Lors d’un atelier stratégique organisé par le ministère de l’Énergie, du Pétrole et des Mines ce mardi, le Premier ministre Ousmane Sonko a lancé un véritable réquisitoire contre les dérives constatées dans les secteurs pétrolier, gazier et minier du Sénégal. Objectif : réviser les textes existants, identifier les failles, et redonner à l’État sa pleine souveraineté sur ses ressources naturelles.
Selon lui, le Sénégal a raté sa première opportunité de tirer profit de ses richesses en hydrocarbures et en minerais, malgré une législation qui reconnaît l’État comme unique propriétaire de ces ressources. « La pratique contractuelle et certaines clauses permissives ont vidé cette disposition de sa substance », a-t-il dénoncé.
Ousmane Sonko a annoncé une révision en profondeur du code pétrolier, du code minier et de l’ensemble des textes connexes, afin de mieux encadrer l’exploitation des ressources et protéger l’intérêt national. Le Premier ministre a évoqué de graves irrégularités : partenariats douteux avec des sociétés offshore sans expérience, non-paiement ou paiement partiel des taxes, exonérations injustifiées, non-respect de l’environnement et des communautés, non-application de la loi sur le contenu local, absence de transformation locale, manipulation des prix, entre autres.

À FAIRE.
(A) Recopiez le passage du texte sur les ressources naturelles du Sénégal, depuis « Ousmane Sonko a annoncé » jusqu'à « prix, entre autres. » inclus.
(B) D'après le texte sur les ressources naturelles du Sénégal, quel ministère a organisé l'atelier stratégique ?
(C) Poursuivez le texte sur les ressources naturelles du Sénégal à partir de sa dernière phrase.
Les lignes ci-dessous proviennent d'une autre source.

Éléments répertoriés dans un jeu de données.
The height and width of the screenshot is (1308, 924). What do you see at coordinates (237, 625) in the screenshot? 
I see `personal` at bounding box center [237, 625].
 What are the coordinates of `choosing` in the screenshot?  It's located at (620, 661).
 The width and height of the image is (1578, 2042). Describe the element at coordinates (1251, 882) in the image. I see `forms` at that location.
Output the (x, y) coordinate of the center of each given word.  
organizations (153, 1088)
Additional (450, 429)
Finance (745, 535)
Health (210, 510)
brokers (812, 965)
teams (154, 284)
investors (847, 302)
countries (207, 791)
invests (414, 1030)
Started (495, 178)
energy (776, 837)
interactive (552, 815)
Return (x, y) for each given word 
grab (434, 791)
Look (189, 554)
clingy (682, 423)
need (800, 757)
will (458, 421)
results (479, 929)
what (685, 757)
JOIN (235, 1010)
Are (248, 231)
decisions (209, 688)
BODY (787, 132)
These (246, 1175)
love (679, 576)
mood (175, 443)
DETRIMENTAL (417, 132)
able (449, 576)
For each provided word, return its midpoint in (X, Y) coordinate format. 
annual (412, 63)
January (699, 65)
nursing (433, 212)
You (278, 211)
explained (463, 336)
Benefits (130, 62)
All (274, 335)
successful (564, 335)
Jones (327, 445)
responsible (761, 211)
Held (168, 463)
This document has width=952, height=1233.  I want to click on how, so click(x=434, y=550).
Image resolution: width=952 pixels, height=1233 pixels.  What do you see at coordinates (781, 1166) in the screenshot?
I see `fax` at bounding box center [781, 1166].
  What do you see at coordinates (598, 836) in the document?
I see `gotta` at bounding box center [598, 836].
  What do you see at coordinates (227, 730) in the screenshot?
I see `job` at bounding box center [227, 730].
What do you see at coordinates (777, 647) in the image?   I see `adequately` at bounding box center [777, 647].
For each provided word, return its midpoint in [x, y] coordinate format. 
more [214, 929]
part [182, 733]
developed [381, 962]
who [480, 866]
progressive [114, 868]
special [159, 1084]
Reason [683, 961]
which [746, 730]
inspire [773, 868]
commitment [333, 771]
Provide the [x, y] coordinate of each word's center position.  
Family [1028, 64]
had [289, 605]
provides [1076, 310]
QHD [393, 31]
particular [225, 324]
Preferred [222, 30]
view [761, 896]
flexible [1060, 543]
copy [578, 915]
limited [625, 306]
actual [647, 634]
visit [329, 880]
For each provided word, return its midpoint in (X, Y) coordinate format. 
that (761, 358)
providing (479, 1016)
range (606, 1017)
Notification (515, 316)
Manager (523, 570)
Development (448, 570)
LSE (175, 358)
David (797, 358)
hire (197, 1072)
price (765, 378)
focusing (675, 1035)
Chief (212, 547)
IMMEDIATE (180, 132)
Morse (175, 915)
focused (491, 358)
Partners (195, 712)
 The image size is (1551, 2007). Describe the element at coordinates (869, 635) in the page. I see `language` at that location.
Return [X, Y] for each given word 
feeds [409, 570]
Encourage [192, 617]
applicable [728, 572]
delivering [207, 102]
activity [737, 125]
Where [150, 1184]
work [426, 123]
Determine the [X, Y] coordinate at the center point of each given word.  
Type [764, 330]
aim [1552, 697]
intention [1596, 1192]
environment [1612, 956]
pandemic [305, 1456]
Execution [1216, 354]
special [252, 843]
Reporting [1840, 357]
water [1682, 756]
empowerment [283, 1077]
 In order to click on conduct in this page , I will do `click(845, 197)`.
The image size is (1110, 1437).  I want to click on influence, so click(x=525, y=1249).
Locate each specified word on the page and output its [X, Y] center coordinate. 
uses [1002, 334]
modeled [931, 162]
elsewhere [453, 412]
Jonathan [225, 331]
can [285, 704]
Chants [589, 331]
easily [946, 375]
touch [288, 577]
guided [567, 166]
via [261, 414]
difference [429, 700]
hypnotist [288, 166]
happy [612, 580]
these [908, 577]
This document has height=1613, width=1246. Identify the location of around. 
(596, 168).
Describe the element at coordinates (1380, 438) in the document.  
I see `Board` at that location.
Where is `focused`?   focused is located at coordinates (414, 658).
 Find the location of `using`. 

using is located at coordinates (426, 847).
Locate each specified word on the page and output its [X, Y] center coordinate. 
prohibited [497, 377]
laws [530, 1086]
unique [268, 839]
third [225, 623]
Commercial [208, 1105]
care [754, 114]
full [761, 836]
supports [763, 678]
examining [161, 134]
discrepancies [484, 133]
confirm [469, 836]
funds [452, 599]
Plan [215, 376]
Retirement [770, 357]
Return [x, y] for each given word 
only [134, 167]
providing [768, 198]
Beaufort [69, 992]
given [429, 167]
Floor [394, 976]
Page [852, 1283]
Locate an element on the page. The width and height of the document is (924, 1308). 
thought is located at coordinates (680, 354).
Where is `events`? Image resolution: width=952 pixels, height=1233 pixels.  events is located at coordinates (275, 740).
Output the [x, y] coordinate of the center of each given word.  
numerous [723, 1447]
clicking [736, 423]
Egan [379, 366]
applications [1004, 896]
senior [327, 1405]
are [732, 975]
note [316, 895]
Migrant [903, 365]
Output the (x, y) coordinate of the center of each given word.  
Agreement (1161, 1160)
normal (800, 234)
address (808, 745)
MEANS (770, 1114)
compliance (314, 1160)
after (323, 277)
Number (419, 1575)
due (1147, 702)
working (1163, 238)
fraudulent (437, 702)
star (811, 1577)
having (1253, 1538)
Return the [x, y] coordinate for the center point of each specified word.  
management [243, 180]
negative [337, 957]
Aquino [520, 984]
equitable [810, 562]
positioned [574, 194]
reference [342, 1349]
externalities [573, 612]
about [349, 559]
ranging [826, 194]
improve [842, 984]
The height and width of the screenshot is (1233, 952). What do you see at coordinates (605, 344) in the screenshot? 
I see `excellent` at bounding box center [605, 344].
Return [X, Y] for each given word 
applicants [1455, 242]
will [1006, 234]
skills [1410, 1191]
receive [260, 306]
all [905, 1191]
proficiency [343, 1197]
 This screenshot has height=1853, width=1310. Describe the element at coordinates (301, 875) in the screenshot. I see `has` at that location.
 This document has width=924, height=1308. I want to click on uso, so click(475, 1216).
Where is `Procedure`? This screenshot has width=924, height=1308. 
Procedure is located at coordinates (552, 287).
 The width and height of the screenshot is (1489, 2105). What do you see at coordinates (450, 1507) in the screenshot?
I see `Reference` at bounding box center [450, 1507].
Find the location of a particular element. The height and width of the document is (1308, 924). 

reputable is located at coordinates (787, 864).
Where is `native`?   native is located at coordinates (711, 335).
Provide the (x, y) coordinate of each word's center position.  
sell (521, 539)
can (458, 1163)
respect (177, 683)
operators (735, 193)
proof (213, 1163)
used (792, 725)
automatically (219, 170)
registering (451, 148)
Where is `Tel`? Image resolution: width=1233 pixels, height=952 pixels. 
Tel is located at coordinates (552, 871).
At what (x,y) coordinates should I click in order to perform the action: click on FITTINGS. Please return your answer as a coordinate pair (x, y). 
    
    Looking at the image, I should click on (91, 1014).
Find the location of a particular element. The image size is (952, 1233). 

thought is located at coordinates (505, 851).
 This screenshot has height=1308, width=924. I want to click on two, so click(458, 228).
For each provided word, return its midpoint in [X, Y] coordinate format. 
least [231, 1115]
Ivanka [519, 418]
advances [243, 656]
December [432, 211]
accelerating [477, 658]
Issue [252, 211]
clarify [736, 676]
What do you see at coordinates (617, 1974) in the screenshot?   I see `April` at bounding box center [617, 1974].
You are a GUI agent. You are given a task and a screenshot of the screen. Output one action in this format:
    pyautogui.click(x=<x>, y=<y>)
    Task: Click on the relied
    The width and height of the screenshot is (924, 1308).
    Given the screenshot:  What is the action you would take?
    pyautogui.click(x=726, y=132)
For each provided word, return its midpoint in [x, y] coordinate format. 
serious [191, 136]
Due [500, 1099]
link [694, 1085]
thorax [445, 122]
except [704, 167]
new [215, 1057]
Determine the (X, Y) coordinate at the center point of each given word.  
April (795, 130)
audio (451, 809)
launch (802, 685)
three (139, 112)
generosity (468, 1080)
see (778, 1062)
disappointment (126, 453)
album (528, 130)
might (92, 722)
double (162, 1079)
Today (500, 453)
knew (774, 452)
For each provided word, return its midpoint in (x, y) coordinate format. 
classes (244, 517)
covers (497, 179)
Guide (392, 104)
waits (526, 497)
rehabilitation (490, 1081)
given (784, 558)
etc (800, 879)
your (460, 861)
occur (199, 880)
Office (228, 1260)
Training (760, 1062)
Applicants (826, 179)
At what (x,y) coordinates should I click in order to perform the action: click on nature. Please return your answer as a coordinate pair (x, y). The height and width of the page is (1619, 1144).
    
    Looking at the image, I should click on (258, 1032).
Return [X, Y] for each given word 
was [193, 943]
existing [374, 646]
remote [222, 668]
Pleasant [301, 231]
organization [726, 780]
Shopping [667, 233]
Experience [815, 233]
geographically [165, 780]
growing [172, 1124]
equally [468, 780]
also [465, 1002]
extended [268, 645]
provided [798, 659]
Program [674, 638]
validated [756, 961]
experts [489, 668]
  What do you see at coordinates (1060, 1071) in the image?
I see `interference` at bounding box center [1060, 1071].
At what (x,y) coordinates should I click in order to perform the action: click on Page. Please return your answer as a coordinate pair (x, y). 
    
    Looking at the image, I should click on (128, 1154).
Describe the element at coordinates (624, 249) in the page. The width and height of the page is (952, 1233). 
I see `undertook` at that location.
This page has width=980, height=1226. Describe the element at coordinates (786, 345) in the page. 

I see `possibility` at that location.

PROBLÈMES RÉSOLUS.
(A)
Ousmane Sonko a annoncé une révision en profondeur du code pétrolier, du code minier et de l’ensemble des textes connexes, afin de mieux encadrer l’exploitation des ressources et protéger l’intérêt national. Le Premier ministre a évoqué de graves irrégularités : partenariats douteux avec des sociétés offshore sans expérience, non-paiement ou paiement partiel des taxes, exonérations injustifiées, non-respect de l’environnement et des communautés, non-application de la loi sur le contenu local, absence de transformation locale, manipulation des prix, entre autres.

(B) Le ministère de l'Énergie, du Pétrole et des Mines.

(C)
Il a fustigé un système opaque, marqué par l’impunité, et a promis un grand ménage, soutenu par les travaux du comité de lecture des contrats et conventions rattaché à la primature. Le gouvernement veut désormais adopter les meilleures pratiques internationales pour garantir une gestion transparente et équitable du secteur extractif.
« Il ne s’agit pas de tout jeter, mais d’assainir et de corriger pour que nos ressources profitent enfin aux Sénégalais », a conclu le chef du gouvernement.